Eastern & Central Europe

Window on Eurasia writes that Central Asian migrant workers in the Urals are considering forming a “Muslim trade union.”

December 27th, 2008

Eastern & Central Europe

Ukrainiana writes about president Yushchenko's answer to the question that got over 85,000 online votes: “A straight question needs a straight answer. Instead, we got a rambling lecture, replete with peripheral thinking.”

Eastern & Central Europe

Ukrainiana writes about the explosion in an apartment building in Yevpatoria, Crimea, which has killed at least 27 people.

December 26th, 2008

Eastern & Central Europe

Belgraded explains the advantages of celebrating Christmas in January.

Eastern & Central Europe

The New York Times‘ Clifford J. Levy writes on The Lede about the first anniversary of the paper's interactive Russian-language LJ blog: “The results far exceeded my expectations.
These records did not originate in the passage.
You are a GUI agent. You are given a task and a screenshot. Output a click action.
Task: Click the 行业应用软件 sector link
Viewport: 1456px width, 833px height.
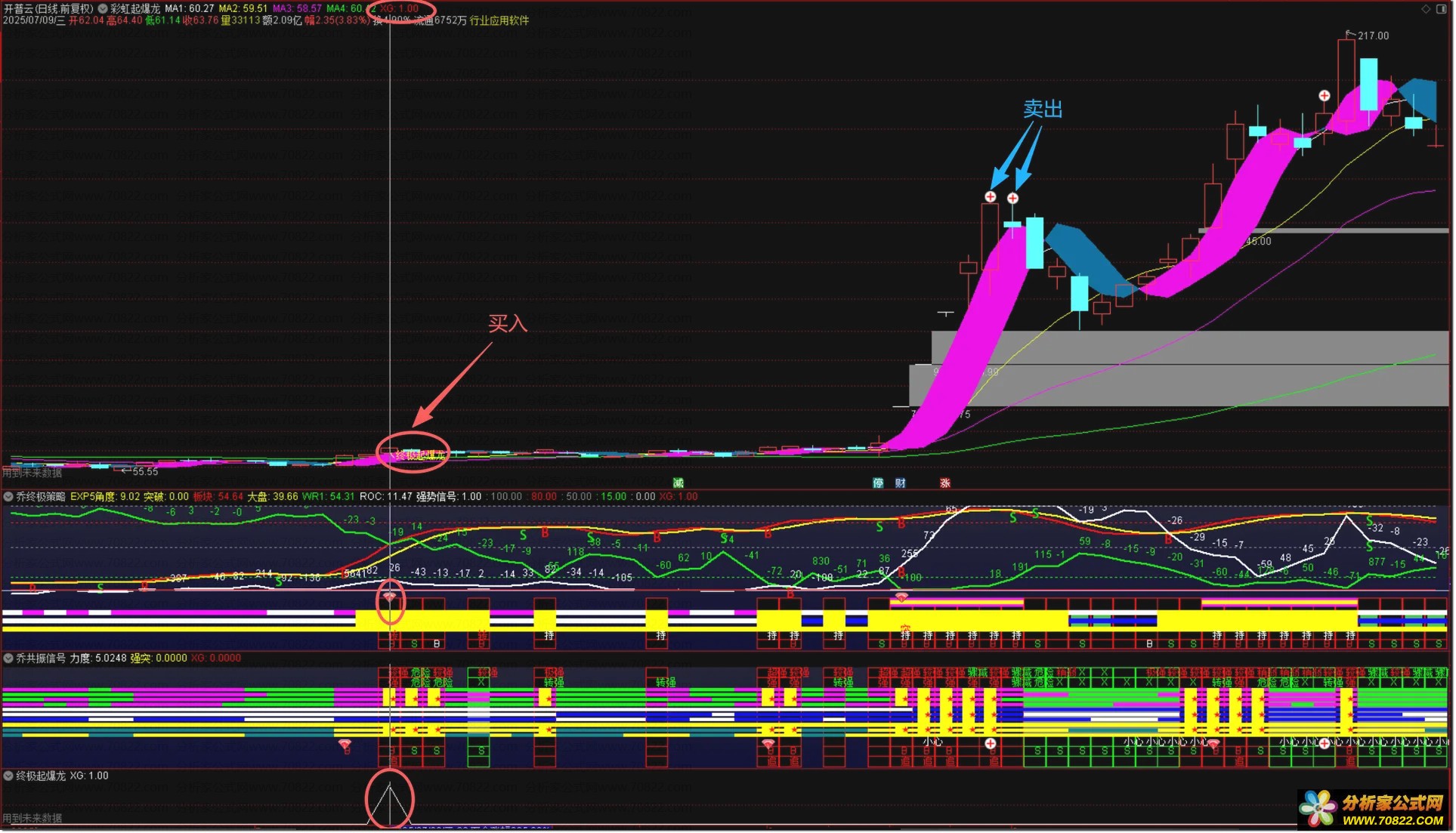[x=499, y=20]
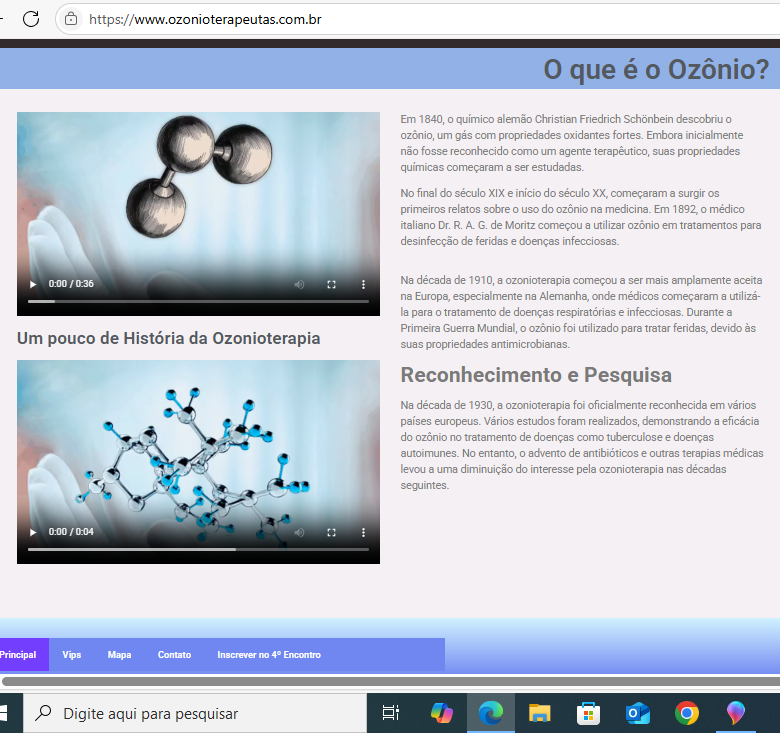The width and height of the screenshot is (780, 733).
Task: Open the Mapa page link
Action: [119, 655]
The blog has received more than 26,000 comments, and has become an important tool for the newspaper to better understand and explain Russia. The title of the blog is, “Tell Americans and the World about Russia,” and Russians have done just that.”

December 24th, 2008

Eastern & Central Europe

A holiday season roundup: Tanja of Czechmatediary recalls family Christmas celebrations of her childhood, writes about the Czech Christmas Mass, and shares a recipe of Vanocka (“Christmas bread”); CzechFolks.com writes about a calorie-free yet mouth-watering way of decorating a holiday table with crocheted Czech Christmas cookies; The Foreigner's Guide to Living in Slovakia decorates a traditional Slovak Christmas tree; the POLSKI blog writes about Polish Christmas food; Belgraded writes this about the ban of Santa Claus (aka Deda Mraz) in Bosnian kindergartens: “[…] this fear of Deda Mraz is quite possibly one of the best proofs that he really does exist! Yay! In that spirit, happy holidays to all of you out there, regardless if you’re religious or not.”